The news fractured Cybertron like a tectonic shift. Riots ignited in the lower districts. Senators blamed extremists. Extremists blamed corruption. Conspiracies multiplied faster than facts. Some claimed Alpha Trion had orchestrated it. Others whispered of noble retaliation. The truth dissolved beneath rage.

And something irreversible shifted inside Orion Pax and D-16.

Grief did not settle gently in either of them.

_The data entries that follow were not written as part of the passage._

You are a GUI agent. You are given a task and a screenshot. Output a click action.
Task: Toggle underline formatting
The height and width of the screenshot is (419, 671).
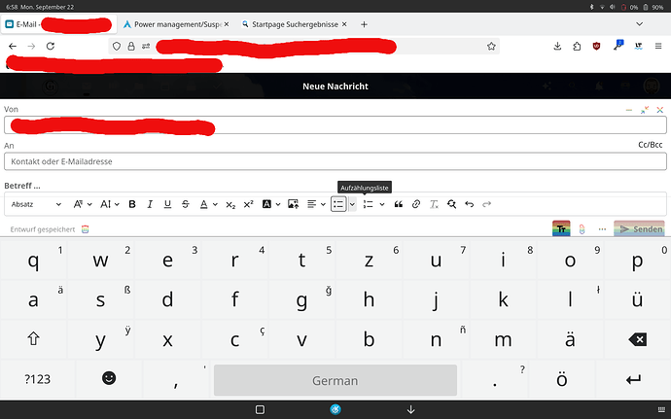[167, 204]
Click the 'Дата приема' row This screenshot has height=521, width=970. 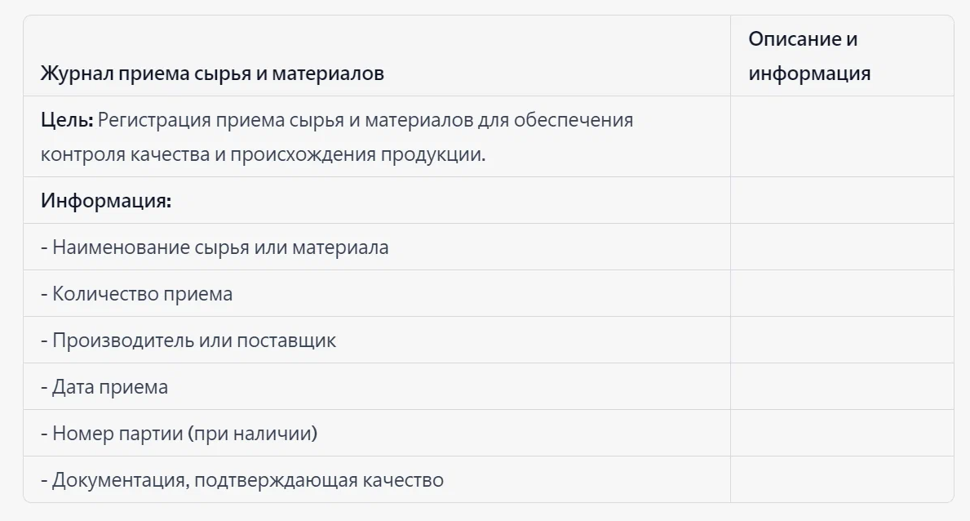[x=104, y=387]
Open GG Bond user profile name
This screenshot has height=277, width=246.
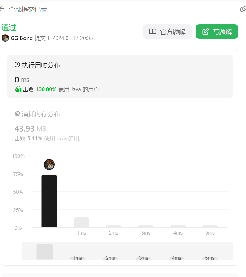pyautogui.click(x=22, y=38)
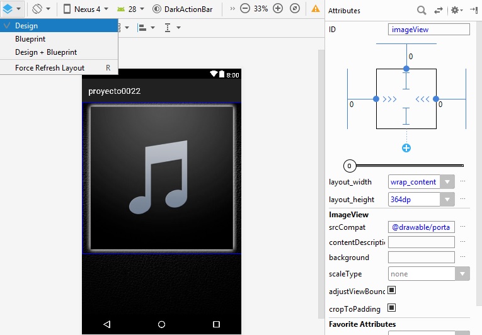Zoom out of the design preview
The width and height of the screenshot is (482, 335).
(245, 9)
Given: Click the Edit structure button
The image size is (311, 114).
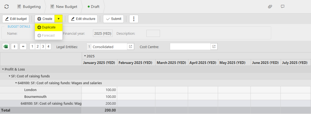Looking at the screenshot, I should pos(83,19).
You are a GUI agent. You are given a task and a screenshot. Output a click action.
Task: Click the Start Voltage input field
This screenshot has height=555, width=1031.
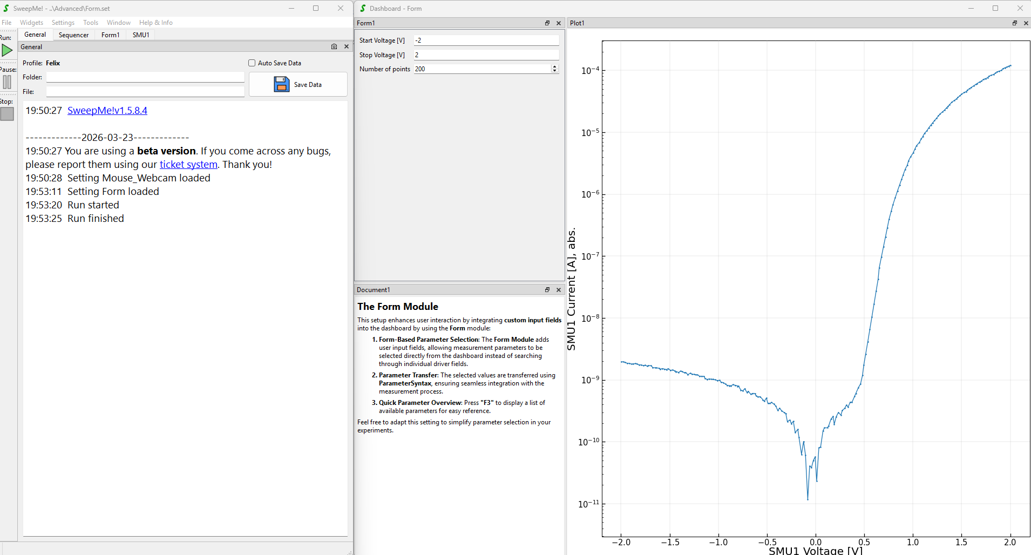486,40
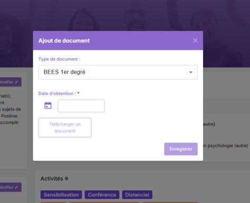
Task: Select the Distanciel activity tag
Action: (x=137, y=195)
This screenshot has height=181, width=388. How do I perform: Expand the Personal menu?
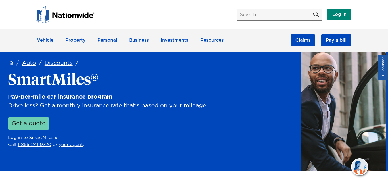click(107, 40)
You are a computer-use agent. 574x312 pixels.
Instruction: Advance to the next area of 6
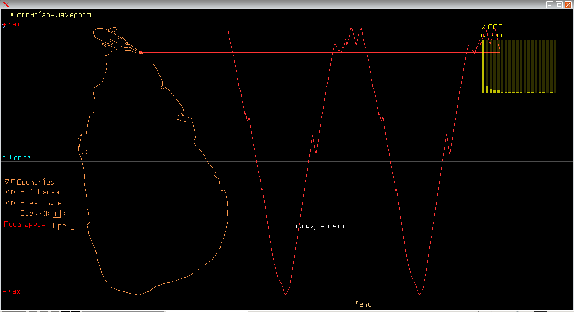tap(13, 203)
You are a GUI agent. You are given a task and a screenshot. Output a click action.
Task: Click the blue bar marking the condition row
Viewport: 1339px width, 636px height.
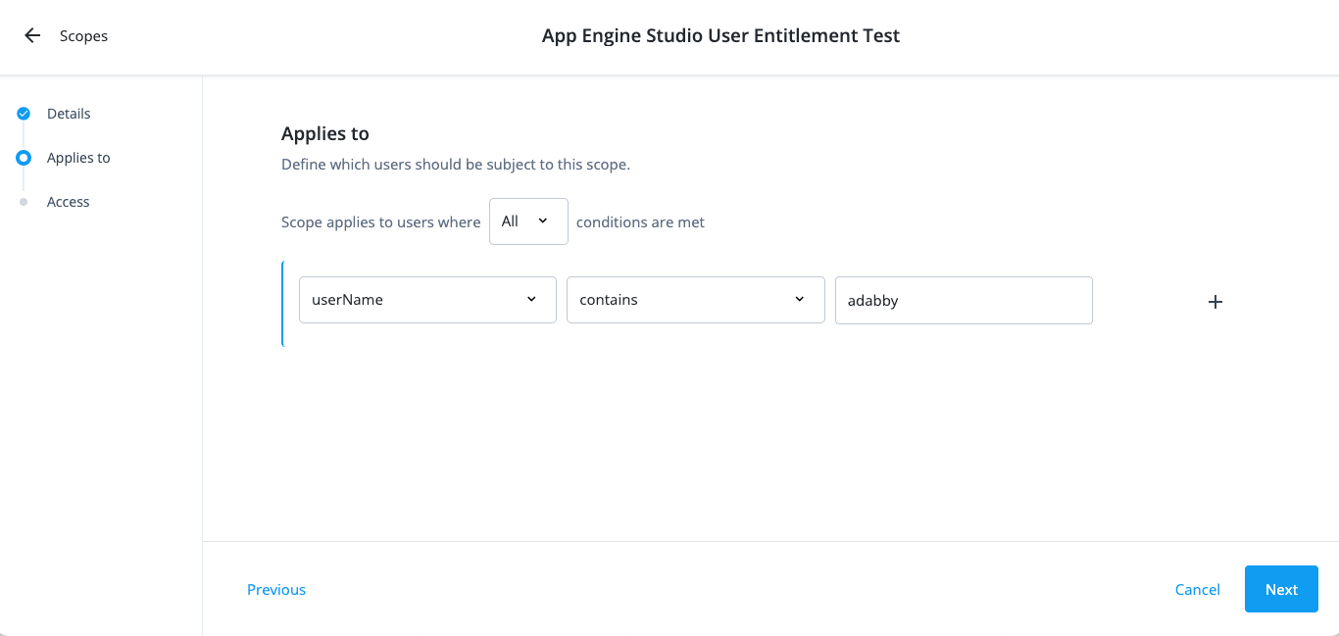282,304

In Orion, it hollowed and reshaped. He sought answers — and found himself in longer and longer conversations with Alpha Trion. Where once he had dismissed the elder’s caution as complacency, he now listened. Alpha Trion spoke not of uprising, but of preservation. Of safeguarding culture, knowledge, and freedom without descending into annihilation.

“Megatronus believed in justice,” Alpha Trion told him one night, hands folded over ancient datapads. “But justice enforced by endless retaliation becomes indistinguishable from tyranny.”

Orion’s optics dimmed. “He was trying to show you something.”

“Yes,” Alpha Trion replied softly. “And perhaps I was trying to show him something in return.”

When the Decepticon command fractured without its leader — captains arguing, strategies diverging — Orion stepped back. He did not abandon the ideals. He reinterpreted them. When Alpha Trion formally founded the Autobots as guardians rather than revolutionaries, Orion joined him.

D-16 did not.

Where Orion sought reflection, D-16 sought certainty. The absence of Megatronus felt less like tragedy and more like theft. Their leader had been taken. Their mentor destroyed. The cause left leaderless and vulnerable. He watched as former Decepticons bickered and diluted purpose.

Weakness, he decided, was the true enemy.

When Orion and D-16 met again cycles later, it was not in a training yard but in a council chamber thick with tension.

“You left,” D-16 said flatly.

“I adapted,” Orion answered.

“You surrendered.”

“I chose another path.”

D-16’s golden optics burned brighter. “You chose Alpha Trion.”

“I chose survival,” Orion insisted. “I chose a way forward that doesn’t drown Cybertron in its own energon.”

“And what did our leader die for?” D-16 demanded.

Silence stretched between them like a fracture line.

Time widened it.

D-16 rose within the fractured Decepticons not through diplomacy but through force of will. He reorganized. He rearmed. He reshaped the faction’s identity — no longer simply reformists, but conquerors determined to impose fairness if it would not be granted. He took a new name to honor the Prime who had inspired him: Megatron.

The Matrix of Leadership did not choose him.

It chose Orion Pax.

When the artifact flared and renamed Orion as Optimus Prime, the divide became irreversible. Megatron did not see destiny. He saw betrayal. He saw proof that the system remained rigged — that even in death, the Primes favored the cautious over the bold.

War followed.

Alpha Trion fell only days after Optimus received his new designation, struck down in the chaos of escalating conflict. Another mentor gone. Another wound carved into history.

Eons passed. Cities crumbled. New generations were forged knowing only battle. The sky over Cybertron grew dimmer, choked by debris and smoke. Both sides forgot pieces of what they had once intended to protect.

Until, on a distant frozen world far from Cybertron’s scarred surface, a small Autobot scout team transmitted an unusual report.

“We detected an energy fluctuation beneath glacial rock formations,” the scout relayed. “Faint but consistent. Not natural.”

Optimus Prime listened in silence as coordinates streamed across the tactical display.

“It appeared only after a snowfall shift,” another scout added. “One of us noticed a glow beneath the ice. Subtle. Pulsing.”

An old aircraft lay buried there — ancient Decepticon design, insignia long weathered by time. Its hull was cracked, its engines silent.

But something inside still burned.

When the ice was cut away and the interior breached, the scouts found a stasis chamber embedded deep within the wreckage. Its systems were ancient but intact. Its occupant preserved.

Tricolor plating dulled by frost. Wings folded. Expression frozen in suspended time.

Alive.

The war, which had ground on for eons fueled by memory and loss, shifted in that moment.

Because the past — long buried under rumor and grief — had just been found breathing.